As described above, according to the present invention, the attraction / frictional force between the magnetic disk and the magnetic head, the degree of lubricity, and the surface of the magnetic disk are utilized by using the rotation / stop repeated magnetic disk durability test apparatus. Condition and amount of surface coating agent,
Unlike many conventional inspection and evaluation devices that take a long time to evaluate the state of the protective film and the flying state of the head, all of these can be evaluated in a short time only with this device, and The state of the product flowing in the line, troubleshooting, and quality control can be performed, the efficiency of manufacturing can be improved, the product quality can be improved, the number of defective products can be reduced, and the mass production of defective products can be prevented. Since the evaluation time is 40 minutes, it is possible to effectively utilize human resources and save labor.

[Brief description of drawings]

FIG. 1 is a basic output characteristic waveform displaying a piezoelectric element output during a CSS test of a magnetic disk.

FIG. 2 is a characteristic waveform that serves as a reference and is a characteristic waveform during a CSS test of a magnetic disk having a well-balanced amount and roughness of a lubricant and a protective film.

FIG. 3 is a characteristic waveform showing changes in the amount of lubricant and the suction force in a CSS test.

FIG. 4 is a characteristic waveform showing changes in adsorption force and friction force depending on the surface roughness of a magnetic disk in a CSS test.

FIG. 5 is a characteristic waveform showing a change in the thickness of a defective product or a protective film in which the flying posture of the magnetic head is bad in the CSS test.

FIG. 6 is a characteristic waveform when a flying state of a magnetic head on a magnetic disk surface in a CSS test is a catering state.

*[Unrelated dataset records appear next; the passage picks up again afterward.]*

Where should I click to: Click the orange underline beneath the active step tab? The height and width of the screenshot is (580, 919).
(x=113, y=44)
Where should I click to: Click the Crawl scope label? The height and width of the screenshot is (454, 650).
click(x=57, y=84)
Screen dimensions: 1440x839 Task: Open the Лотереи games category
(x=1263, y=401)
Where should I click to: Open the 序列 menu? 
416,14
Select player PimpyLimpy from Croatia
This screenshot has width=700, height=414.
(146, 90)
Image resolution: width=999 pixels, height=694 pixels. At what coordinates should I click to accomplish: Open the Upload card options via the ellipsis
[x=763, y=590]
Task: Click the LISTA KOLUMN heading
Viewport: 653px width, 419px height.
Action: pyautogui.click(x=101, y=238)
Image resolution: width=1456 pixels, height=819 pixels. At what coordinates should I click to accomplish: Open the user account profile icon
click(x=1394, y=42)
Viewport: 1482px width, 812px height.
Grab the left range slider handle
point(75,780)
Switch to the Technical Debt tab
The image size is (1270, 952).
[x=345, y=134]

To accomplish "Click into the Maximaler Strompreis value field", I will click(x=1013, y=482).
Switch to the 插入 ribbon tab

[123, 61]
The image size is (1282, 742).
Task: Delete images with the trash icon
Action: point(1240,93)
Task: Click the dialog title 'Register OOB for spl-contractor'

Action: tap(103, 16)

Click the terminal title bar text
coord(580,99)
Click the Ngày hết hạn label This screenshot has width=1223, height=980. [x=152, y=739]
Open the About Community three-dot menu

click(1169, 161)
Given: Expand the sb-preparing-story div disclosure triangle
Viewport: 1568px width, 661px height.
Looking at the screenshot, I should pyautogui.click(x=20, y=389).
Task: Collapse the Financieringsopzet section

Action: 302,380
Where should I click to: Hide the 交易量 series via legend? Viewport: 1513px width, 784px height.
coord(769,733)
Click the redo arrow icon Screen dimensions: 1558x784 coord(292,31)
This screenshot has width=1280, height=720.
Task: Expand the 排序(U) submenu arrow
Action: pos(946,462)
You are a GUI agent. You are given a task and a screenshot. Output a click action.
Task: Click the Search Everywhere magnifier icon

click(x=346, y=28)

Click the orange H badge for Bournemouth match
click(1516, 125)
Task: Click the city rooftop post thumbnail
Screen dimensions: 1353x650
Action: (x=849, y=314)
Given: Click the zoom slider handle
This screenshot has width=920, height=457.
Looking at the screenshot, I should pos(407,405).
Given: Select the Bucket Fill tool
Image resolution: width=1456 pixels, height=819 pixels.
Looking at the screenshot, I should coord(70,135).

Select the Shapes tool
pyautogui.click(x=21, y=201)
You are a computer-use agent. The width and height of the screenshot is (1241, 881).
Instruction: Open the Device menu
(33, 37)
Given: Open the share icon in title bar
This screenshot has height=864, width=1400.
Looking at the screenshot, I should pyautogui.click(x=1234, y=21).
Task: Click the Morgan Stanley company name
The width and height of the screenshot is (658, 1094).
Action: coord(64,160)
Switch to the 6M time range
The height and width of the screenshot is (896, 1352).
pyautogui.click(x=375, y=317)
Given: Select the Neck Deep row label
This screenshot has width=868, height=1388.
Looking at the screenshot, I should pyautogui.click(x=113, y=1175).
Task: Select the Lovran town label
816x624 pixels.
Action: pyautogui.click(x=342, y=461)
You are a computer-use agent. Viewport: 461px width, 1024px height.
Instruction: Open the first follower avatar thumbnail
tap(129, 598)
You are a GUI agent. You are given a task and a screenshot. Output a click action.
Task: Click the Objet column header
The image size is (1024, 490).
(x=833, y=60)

FIG. 7 is a characteristic waveform in a state where the magnetic head is not levitated on the magnetic disk surface in the CSS test.

[Explanation of symbols]

1 Output waveform of rotation deceleration stage 2 Output waveform of rotation start stage 3 Output waveform of stop state 4 Impulse (load applied to magnetic disk by magnetic head) f ₁ Static friction force

Claims (3)

[Claims] 1. A magnetic head capable of quick and easy measurement,
A magnetic recording medium testing device substantially composed of a magnetic head mounting portion, a high frequency sensor, a driving mechanism, and an output conversion display device. 2. An output characteristic curve of the magnetic recording medium test apparatus according to claim 1 in a cycle consisting of four stages of rotation deceleration, stop, rotation start and normal rotation of the magnetic recording medium or when the cycle is repeated. Is displayed, and the pass / fail of the magnetic recording medium characteristic value is evaluated by the positional relationship of the characteristic curve at the time of stop to the reference line or the shape or amplitude of the output characteristic curve at the rotational deceleration stage or the rotational start stage. Magnetic recording medium test method. 3. An output characteristic curve of the magnetic recording medium test apparatus according to claim 1 in a cycle consisting of four stages of rotation deceleration, stop, rotation start and normal rotation of the magnetic recording medium or when the cycle is repeated. Is displayed, and the quality of the magnetic head or the method of mounting the magnetic head is evaluated by the shape or amplitude of the output characteristic curve at the rotation deceleration stage or the rotation start stage.